Is the UK still a viable investment market to Chinese investors after overseas controls?
It’s been six months since we published an article regarding overseas investment controls proposed by the Chinese government on 18th August and with Chinese New Year coming, it is a great opportunity to update and see if what we expected was accurate.
In September, we published an article to outline the impact of this policy as well as the next step for Chinese buyers (you can read the full article here). We anticipated that Hong Kong-based companies and family offices will be increasingly active, that investment healthcare, childcare and education will still be encouraged and that the domestic large-scale tourism real estate market “cultural & tourism village” will boom.
In 2017, although the UK has faced some challenges due to Brexit negotiations, Britain’s economy remains surprisingly resilient. UK commercial real estate investment remained robust in 2017 and reached £62.1bn with an increase of 27% yoy, which is the 3rd highest year by transaction volume over the last 8 years, following behind 2014 and 2015.
Chinese buyers were undeterred and totalled c.£11bn of UK real estate investment last year, and reached just over £9bn in commercial sector, accounting for 14.7% of total commercial real estate transactions and representing the biggest capital inflow, followed by US’s £4.2bn and Germany’s £2.6bn.

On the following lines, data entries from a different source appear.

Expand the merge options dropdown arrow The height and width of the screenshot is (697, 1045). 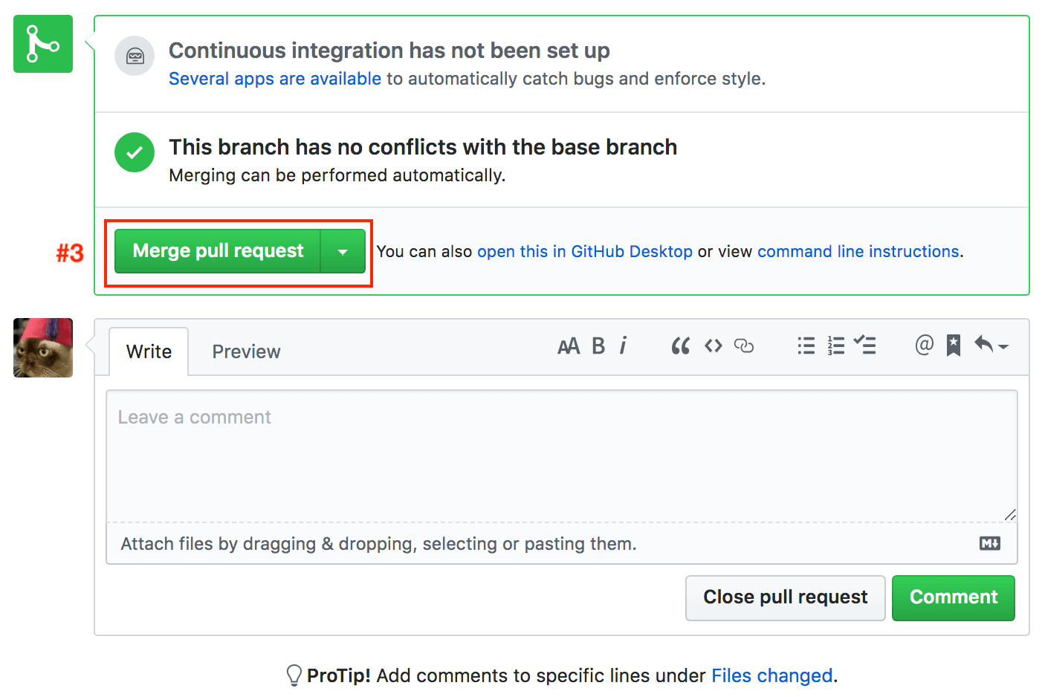coord(343,252)
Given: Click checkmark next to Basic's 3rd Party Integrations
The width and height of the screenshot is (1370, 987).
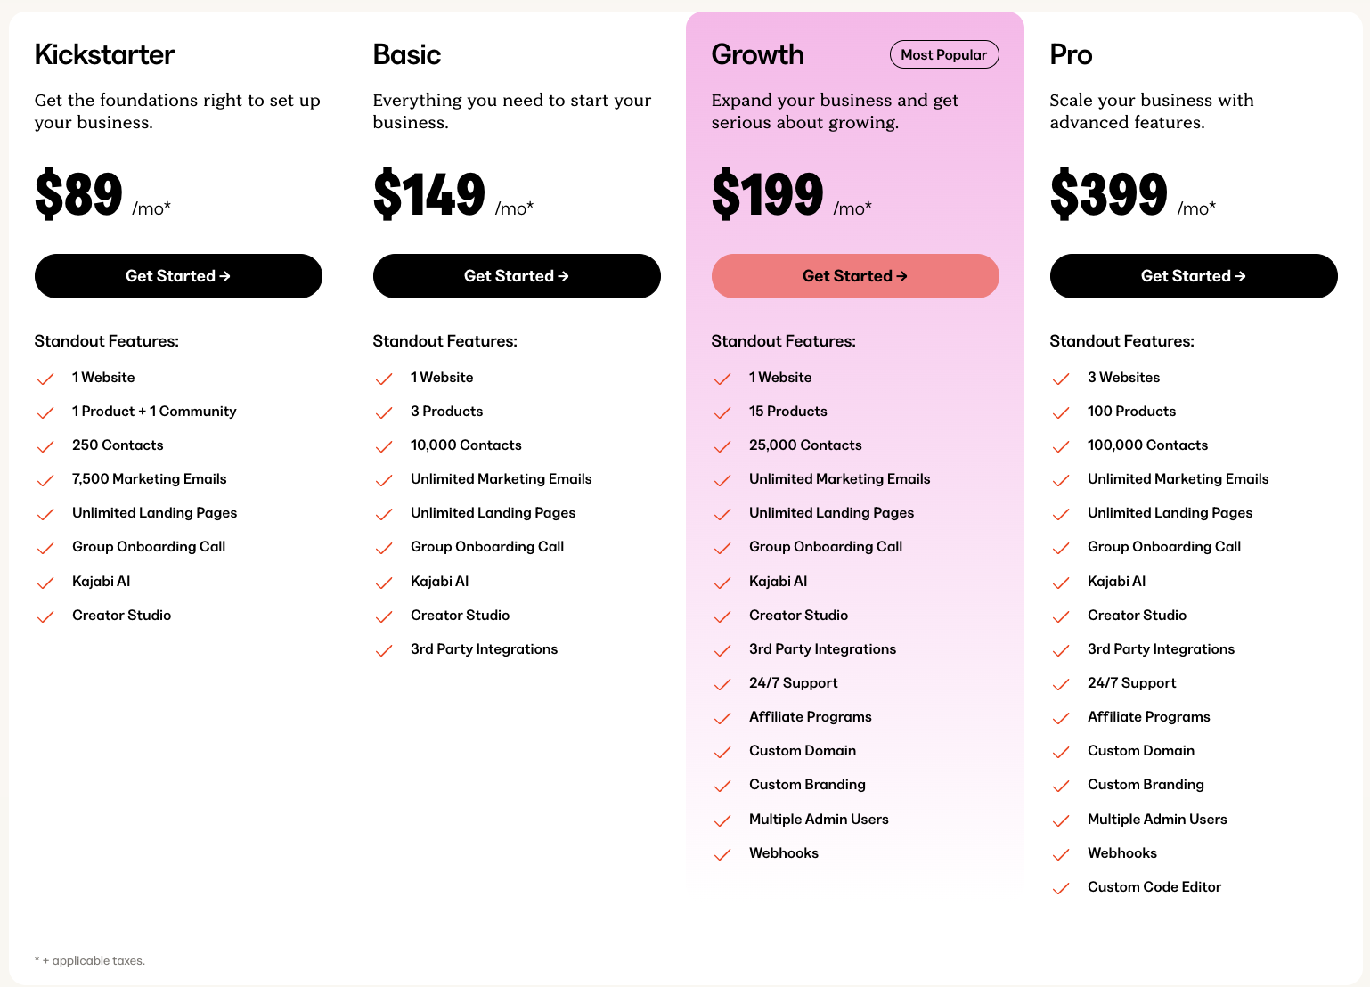Looking at the screenshot, I should 384,650.
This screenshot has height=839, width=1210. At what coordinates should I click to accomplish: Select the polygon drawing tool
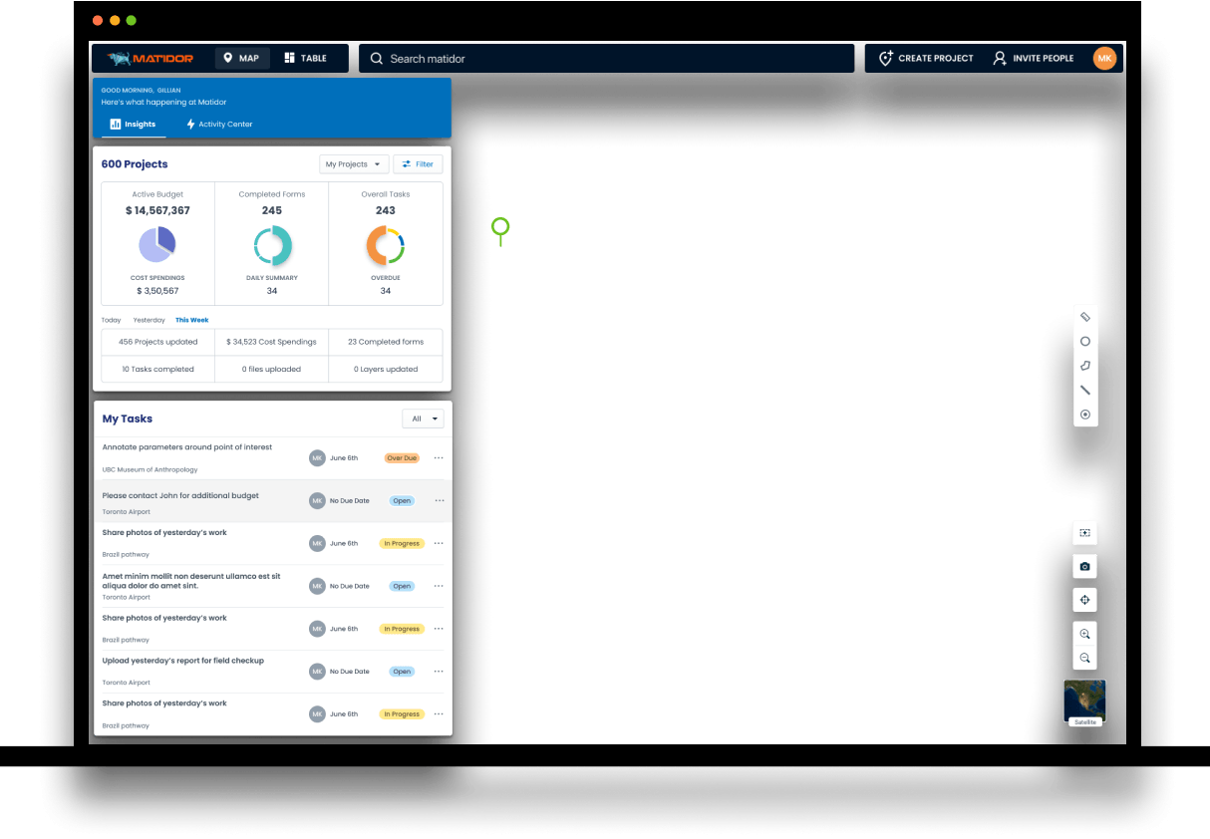(x=1085, y=366)
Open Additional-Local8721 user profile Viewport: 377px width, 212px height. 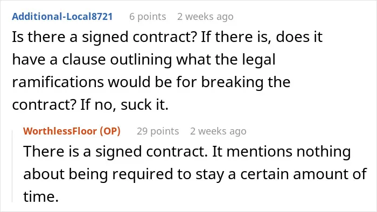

This figure does not include transactions which involved European market, such as three iconic logistics deals: CIC’s Logicor acquisition of €12.3bn in June, China Reinsurance’s European logistics portfolio for €580m in November and €2.1bn of Gazeley by Singaporean GLP owned by a Chinese consortium in October, so the real number is estimated to be even higher.
Our research shows that Chinese investors were still make acquisitions after overseas investment controls - most investors are either based in Hong Kong, or closing deals through their Hong Kong branches and family offices, which accounted for c.80% of total transactions, followed by c.12% from Singaporean footholds.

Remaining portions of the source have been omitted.